*INSTRUCTIONS TO FOLLOW:*
Restate the lines word for word, from the one containing "The height and" through the last line of the entries below, without any other lines.

Saved data entries:
- Opening Delimiter -

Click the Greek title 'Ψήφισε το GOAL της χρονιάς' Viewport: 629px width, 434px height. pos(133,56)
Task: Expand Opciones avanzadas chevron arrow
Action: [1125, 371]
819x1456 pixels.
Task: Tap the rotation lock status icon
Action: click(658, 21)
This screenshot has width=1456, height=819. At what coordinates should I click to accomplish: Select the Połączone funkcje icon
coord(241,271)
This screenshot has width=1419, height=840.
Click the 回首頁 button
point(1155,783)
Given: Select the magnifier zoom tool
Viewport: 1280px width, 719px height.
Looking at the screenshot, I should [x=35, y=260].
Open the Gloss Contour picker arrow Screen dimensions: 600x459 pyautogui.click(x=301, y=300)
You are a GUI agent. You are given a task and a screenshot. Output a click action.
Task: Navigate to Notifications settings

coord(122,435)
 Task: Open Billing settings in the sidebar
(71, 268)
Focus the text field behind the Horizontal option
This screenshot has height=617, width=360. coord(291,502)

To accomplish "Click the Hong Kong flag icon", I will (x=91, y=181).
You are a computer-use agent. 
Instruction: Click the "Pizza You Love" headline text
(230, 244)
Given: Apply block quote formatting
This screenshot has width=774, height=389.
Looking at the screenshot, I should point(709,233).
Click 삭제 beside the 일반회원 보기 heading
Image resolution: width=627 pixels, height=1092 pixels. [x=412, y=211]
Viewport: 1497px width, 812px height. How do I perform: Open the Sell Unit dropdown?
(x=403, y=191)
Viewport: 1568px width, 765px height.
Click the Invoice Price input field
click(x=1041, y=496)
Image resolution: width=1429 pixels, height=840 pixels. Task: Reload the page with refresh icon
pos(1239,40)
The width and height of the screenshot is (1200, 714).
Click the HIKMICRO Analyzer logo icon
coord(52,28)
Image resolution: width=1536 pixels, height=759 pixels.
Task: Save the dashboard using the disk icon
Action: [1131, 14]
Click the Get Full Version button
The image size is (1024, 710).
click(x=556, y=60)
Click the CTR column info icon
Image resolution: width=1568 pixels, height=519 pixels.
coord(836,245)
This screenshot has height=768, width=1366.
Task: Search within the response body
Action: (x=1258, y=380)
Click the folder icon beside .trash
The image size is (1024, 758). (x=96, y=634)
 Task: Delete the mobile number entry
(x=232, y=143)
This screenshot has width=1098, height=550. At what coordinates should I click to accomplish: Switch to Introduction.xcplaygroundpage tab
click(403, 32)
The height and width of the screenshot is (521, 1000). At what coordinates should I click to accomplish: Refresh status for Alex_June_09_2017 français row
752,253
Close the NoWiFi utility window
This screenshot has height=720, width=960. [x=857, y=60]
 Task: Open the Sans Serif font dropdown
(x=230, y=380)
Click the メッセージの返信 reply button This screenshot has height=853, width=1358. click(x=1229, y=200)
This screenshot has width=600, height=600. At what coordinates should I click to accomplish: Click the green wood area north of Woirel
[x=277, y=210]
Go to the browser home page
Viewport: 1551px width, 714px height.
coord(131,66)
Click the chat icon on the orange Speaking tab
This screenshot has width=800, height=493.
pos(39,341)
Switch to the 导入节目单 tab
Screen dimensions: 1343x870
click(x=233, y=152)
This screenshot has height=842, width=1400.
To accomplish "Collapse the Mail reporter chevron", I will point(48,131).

- Closing Delimiter -

*WRITTEN SOLUTION:*
The height and width of the screenshot is (521, 1000). At what coordinates should I click to accomplish: Refresh status for Alex_June_09_2017 français row
752,253
Close the NoWiFi utility window
This screenshot has height=720, width=960. [x=857, y=60]
 Task: Open the Sans Serif font dropdown
(x=230, y=380)
Click the メッセージの返信 reply button This screenshot has height=853, width=1358. click(x=1229, y=200)
This screenshot has width=600, height=600. At what coordinates should I click to accomplish: Click the green wood area north of Woirel
[x=277, y=210]
Go to the browser home page
Viewport: 1551px width, 714px height.
coord(131,66)
Click the chat icon on the orange Speaking tab
This screenshot has width=800, height=493.
pos(39,341)
Switch to the 导入节目单 tab
Screen dimensions: 1343x870
click(x=233, y=152)
This screenshot has height=842, width=1400.
To accomplish "Collapse the Mail reporter chevron", I will point(48,131).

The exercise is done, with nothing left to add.